- _Aim of the exercise_: Write each entry out again exactly, with nothing omitted.

- _Supplied material_:
----------

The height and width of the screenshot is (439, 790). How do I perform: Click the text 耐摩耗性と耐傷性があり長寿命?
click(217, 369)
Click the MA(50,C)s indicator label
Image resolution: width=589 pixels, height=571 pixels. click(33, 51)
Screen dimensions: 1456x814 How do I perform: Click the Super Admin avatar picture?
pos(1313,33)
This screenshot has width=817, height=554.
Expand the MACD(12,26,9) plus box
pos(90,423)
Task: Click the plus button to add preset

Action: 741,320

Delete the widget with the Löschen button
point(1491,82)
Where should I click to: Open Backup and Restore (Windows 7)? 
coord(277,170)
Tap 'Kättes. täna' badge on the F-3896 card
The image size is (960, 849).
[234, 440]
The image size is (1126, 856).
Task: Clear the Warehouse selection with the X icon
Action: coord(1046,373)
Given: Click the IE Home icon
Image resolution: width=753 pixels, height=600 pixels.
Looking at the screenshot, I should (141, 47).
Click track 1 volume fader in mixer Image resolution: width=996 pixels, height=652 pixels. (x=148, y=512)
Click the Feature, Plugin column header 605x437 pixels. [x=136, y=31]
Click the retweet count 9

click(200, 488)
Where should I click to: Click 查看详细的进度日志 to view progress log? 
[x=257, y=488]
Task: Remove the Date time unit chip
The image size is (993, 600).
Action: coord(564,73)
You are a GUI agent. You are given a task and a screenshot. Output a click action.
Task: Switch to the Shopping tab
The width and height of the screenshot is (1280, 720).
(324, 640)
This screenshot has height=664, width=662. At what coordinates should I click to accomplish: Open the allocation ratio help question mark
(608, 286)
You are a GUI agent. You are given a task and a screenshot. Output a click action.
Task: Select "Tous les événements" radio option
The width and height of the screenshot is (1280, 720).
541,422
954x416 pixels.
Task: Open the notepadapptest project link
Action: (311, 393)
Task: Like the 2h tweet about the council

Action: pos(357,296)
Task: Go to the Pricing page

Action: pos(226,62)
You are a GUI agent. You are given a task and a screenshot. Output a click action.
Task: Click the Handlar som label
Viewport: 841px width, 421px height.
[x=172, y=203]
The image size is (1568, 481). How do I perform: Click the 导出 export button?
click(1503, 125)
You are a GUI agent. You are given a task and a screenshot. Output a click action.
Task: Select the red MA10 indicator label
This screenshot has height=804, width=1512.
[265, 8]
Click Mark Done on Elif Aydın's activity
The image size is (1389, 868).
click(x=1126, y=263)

----------

- _Answer to this problem_:
The height and width of the screenshot is (439, 790). How do I perform: Click the text 耐摩耗性と耐傷性があり長寿命?
click(217, 369)
Click the MA(50,C)s indicator label
Image resolution: width=589 pixels, height=571 pixels. click(33, 51)
Screen dimensions: 1456x814 How do I perform: Click the Super Admin avatar picture?
pos(1313,33)
This screenshot has width=817, height=554.
Expand the MACD(12,26,9) plus box
pos(90,423)
Task: Click the plus button to add preset

Action: 741,320

Delete the widget with the Löschen button
point(1491,82)
Where should I click to: Open Backup and Restore (Windows 7)? 
coord(277,170)
Tap 'Kättes. täna' badge on the F-3896 card
The image size is (960, 849).
[234, 440]
The image size is (1126, 856).
Task: Clear the Warehouse selection with the X icon
Action: coord(1046,373)
Given: Click the IE Home icon
Image resolution: width=753 pixels, height=600 pixels.
Looking at the screenshot, I should (141, 47).
Click track 1 volume fader in mixer Image resolution: width=996 pixels, height=652 pixels. (x=148, y=512)
Click the Feature, Plugin column header 605x437 pixels. [x=136, y=31]
Click the retweet count 9

click(200, 488)
Where should I click to: Click 查看详细的进度日志 to view progress log? 
[x=257, y=488]
Task: Remove the Date time unit chip
The image size is (993, 600).
Action: coord(564,73)
You are a GUI agent. You are given a task and a screenshot. Output a click action.
Task: Switch to the Shopping tab
The width and height of the screenshot is (1280, 720).
(324, 640)
This screenshot has height=664, width=662. At what coordinates should I click to accomplish: Open the allocation ratio help question mark
(608, 286)
You are a GUI agent. You are given a task and a screenshot. Output a click action.
Task: Select "Tous les événements" radio option
The width and height of the screenshot is (1280, 720).
541,422
954x416 pixels.
Task: Open the notepadapptest project link
Action: (311, 393)
Task: Like the 2h tweet about the council

Action: pos(357,296)
Task: Go to the Pricing page

Action: pos(226,62)
You are a GUI agent. You are given a task and a screenshot. Output a click action.
Task: Click the Handlar som label
Viewport: 841px width, 421px height.
[x=172, y=203]
The image size is (1568, 481). How do I perform: Click the 导出 export button?
click(1503, 125)
You are a GUI agent. You are given a task and a screenshot. Output a click action.
Task: Select the red MA10 indicator label
This screenshot has height=804, width=1512.
[265, 8]
Click Mark Done on Elif Aydın's activity
The image size is (1389, 868).
click(x=1126, y=263)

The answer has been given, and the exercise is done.